Друитт разошелся не на шутку. Казалось, что этот человек решил показать себя перед смертью. Все оскорбления, которые ему приходилось проглатывать от понятых, все издевки чиновников в мэрии извергались из его больного желудка. Сейчас он мог высказать любому человеку все что угодно. Безмерное сознание собственной значительности вдруг выросло из всего этого унижения: жены, имперского бургундского, пустых папок для дел, грохота паровозов на линии. Все это подходящие декорации для его страшной житейской драмы.
— Очень уж много болтаете, — сказал Малыш.
— Болтаю? — удивился Друитт. — Я мог бы весь мир потрясти. Пусть привлекают меня к суду, если угодно. Я выскажу им всю правду. Я так глубоко погряз, что потяну за собой… тайны всей этой помойки… — У него был приступ беспредельной самодовольной болтливости, он дважды икнул.
— Если бы я знал, что вы пьете, — сказал Малыш, — я бы не стал с вами связываться.

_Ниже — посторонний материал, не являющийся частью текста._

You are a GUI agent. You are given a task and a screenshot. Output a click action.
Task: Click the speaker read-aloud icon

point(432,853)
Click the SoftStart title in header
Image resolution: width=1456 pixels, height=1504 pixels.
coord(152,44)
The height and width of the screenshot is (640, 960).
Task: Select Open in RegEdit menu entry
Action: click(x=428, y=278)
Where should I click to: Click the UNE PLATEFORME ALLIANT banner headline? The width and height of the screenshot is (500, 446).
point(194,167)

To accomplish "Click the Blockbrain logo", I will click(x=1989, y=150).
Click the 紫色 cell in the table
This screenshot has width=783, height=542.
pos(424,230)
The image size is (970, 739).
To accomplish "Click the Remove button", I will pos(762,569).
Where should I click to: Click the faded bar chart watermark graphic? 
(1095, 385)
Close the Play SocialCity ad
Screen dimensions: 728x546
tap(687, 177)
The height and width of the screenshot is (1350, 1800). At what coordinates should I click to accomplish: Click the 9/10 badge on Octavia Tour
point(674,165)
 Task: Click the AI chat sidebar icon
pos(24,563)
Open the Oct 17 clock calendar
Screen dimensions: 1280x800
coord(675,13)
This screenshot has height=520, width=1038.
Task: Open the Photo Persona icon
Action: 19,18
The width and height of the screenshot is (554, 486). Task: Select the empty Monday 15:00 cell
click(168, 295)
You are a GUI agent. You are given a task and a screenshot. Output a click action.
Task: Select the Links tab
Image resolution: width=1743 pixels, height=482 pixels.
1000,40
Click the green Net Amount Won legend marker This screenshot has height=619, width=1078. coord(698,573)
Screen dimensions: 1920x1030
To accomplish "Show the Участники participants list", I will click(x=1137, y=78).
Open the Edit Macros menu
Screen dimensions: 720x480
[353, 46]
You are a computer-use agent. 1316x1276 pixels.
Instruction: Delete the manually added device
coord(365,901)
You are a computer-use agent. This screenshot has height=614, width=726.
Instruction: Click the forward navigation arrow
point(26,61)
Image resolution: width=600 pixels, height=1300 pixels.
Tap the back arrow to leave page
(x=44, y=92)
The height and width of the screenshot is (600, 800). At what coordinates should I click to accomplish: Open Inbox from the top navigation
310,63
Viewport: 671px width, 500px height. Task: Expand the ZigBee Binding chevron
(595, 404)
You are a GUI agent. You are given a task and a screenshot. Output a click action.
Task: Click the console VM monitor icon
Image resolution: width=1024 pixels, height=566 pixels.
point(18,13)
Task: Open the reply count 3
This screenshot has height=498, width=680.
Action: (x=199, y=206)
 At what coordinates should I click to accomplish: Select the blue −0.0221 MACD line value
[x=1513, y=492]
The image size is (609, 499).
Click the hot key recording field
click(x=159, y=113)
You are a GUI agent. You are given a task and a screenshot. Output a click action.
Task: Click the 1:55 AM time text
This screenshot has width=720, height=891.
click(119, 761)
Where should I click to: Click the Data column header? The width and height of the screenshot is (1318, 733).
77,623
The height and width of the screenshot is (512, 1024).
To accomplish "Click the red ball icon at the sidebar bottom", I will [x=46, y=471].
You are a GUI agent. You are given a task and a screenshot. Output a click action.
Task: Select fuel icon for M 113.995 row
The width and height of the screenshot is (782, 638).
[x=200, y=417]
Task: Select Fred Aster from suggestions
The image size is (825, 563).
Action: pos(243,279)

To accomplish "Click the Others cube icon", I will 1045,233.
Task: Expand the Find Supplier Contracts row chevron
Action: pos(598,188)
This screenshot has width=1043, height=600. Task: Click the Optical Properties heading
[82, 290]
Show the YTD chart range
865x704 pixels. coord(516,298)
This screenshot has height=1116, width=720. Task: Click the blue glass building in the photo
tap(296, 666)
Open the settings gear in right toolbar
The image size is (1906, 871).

— Я пью… по воскресеньям. Это же день отдыха. — Он вдруг яростно затопал ногой по полу и бешено завизжал: — Потише ты, там, внизу!
— Вам нужно отдохнуть, — сказал Малыш.
— Вот так сижу и сижу тут… Иногда кто-то звонит в дверь, но это всего лишь бакалейщик — приносит консервы из лососины; она просто без ума от консервированной лососины. Потом позвоню… приходит эта толстая дурища… я сижу и слежу за проходящими машинистками. Мне хочется обнять их крошечные портативные машинки.
— Все будет хорошо, — взволнованно сказал Малыш, он был потрясен этой возникшей перед ним картиной чужой жизни, — вам просто нужно отдохнуть.
— Иногда, — продолжал Друитт, — меня тянет раздеться донага… прямо на людях в каком-нибудь парке.
— Я дам вам денег.
— Никакие деньги не могут излечить больную душу. Это ад, и мы его никогда не покидаем… Сколько вы могли бы мне дать?
— Двадцать бумажек.
— Этого ненадолго хватит.
— Булонь… почему бы вам не проехаться через пролив? — сказал Малыш с ужасом и отвращением. — Поразвлечься. — Он разглядывал грязные обкусанные ногти, трясущиеся руки Друитта — руки сластолюбца.
— Вы сможете пожертвовать мне эту небольшую сумму, мой мальчик? Я не хочу вас грабить, хотя, конечно, я ведь «оказал стране некоторые услуги».
— Можете завтра получить эти деньги… но при одном условии. Уедете завтра же дневным пароходом… и пробудете там как можно дольше. Может, я вам и еще пришлю. — К нему как будто присосалась пиявка — он чувствовал слабость и омерзение. — Дайте мне знать, когда деньги кончатся, а там увидим.